I am surprised no one mentioned triangulateration yet (here you are!).
Of the 3 terms only trilateration is, in fact, relevant: no directions are specified and no angle measurement is involved.
Privacy point: if you use a dating app keep your GPS and WiFi off? Or, at least, never do it from any place you frequent (home, work favourite coffee shop or pub, etc.)?
After reading this article, I'd first like to say that even the Tinder flaw seems to me to be beyond the abilities of Joe Stalker to diagnose. The people who find these flaws are really on the top of their game. Kudos to them.
That being said, that triangulation thing seems to be a bit difficult to avoid. Even if you fudge the distance a bit, you're still informing a stalker of a distance that is an easy walk away.
I think such apps should not inform of distance directly, but rather use categories like Close By, Within Driving Distance, Far Away. Category calculated on the server, obviously.
Maybe that would solve the issue ?
The thing is that you are able to set up a profile with a known location, and find out from that what the ranges for "close by" etc are.
Another problem with all of these things is:
If you are for example on the opposite side of a river with no nearby crossing point, it will say that whatever (could be a shop or something, not necessarily a potential date) is close by, when it really isn't.
If you provided the distance along roads rather than the line of sight distance, it would be more realistic, and also more difficult to triangulate.
"After reading this article, I'd first like to say that even the Tinder flaw seems to me to be beyond the abilities of Joe Stalker to diagnose. "
Lots of technical things are too hard for Joe Stalker or Joe Average. But those who are a bit more clever like to let others know how clever they are and put scripts and apps up on the 'net for others to use. You think Script Kiddies write their own, original scripts from scratch?
Yeah, only NO on your first point. You are overstating the difficulty, and also neglecting that the first creeper can sell stalking-as-a-service (The uncooler SaaS) to all of the less technically inclined ones. Just hang out on the chans to watch these dynamics in action. Also, don't assume lots of black hats couldn't/didn't find this because they didn't report it or get caught exploiting it.
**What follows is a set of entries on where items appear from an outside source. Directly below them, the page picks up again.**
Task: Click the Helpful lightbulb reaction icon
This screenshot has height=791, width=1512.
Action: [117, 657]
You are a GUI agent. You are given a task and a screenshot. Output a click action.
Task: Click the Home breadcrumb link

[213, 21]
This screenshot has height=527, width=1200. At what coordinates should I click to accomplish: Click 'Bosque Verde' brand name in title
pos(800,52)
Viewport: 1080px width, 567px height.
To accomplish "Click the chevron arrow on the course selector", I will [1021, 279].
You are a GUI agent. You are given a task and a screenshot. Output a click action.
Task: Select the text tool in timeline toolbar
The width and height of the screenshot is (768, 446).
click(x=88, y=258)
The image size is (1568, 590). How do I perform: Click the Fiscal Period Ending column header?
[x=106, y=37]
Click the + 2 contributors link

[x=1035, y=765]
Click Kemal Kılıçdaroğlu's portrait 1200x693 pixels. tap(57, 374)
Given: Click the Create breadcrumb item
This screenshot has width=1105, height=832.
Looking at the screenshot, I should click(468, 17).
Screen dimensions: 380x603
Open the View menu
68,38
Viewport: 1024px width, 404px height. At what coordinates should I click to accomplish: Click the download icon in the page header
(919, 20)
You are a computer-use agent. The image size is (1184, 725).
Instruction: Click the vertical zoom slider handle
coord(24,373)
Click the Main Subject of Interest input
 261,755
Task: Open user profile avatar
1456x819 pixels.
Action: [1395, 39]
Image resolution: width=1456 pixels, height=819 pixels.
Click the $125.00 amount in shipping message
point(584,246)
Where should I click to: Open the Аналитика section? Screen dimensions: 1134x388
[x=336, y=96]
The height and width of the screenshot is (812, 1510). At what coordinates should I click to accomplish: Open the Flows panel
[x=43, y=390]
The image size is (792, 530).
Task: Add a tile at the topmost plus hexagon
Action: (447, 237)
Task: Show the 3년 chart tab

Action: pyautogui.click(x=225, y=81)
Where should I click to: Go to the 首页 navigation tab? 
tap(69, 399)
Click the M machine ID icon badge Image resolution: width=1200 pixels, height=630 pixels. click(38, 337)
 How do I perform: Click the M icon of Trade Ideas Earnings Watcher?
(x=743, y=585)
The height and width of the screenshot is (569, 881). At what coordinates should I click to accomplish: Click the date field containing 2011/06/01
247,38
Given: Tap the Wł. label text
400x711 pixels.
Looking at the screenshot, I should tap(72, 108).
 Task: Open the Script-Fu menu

Firms need to be really careful with peoples personal data, and it's very dangerous to look at these issue from the point of view of a single bad actor. Leaks like this have also lead to target killings by state level actors. Your second point is stronger, but just makes a better case for not releasing location information.
If you have to include location/distance your categories are probably better, especially if fuzz in a decent amount of overlap between them so it's hard to pin down the exact cutoff points. I'd also suggest that the servers only answer that question once. That is to say, don't send a different value every time they check the same profile so they can't easily drive round collecting data points. If they were within driving distance let them stay that way. Also some user choice wouldn't hurt, so that the "close by" option was only available after the other person had chatted with you and enabled it for your profile, and could revoke it if someone went creeper.
I don't think I'm overstating the difficulty. It's not because, once one guy has hacked the system he can sell his knowledge, that the system is easy to hack. I might have been able to figure out the Tinder distance hack, if I had any interest in coding on mobile phones, as well as a use for that particular app, but it would certainly have taken me a while. Joe Average is not going to do it.
As for your refinement of the category idea, I like your point. Indeed, there is no need to recalculate once the answer has been given. And good point as well that users should have some sort of control over whether they wish for that data to be available or not.
> only accurate to within a mile – hardly sufficient for stalking
A mile in Hong Kong? Or a mile in Steuben Maine USA?
In the dense part of Steuben we have a house every 0.04 miles (~~25/mile). On the main highway it may be over a mile between houses. And the houses are along the roads, no point beating the woods for a Tinder/Bumble stalkee.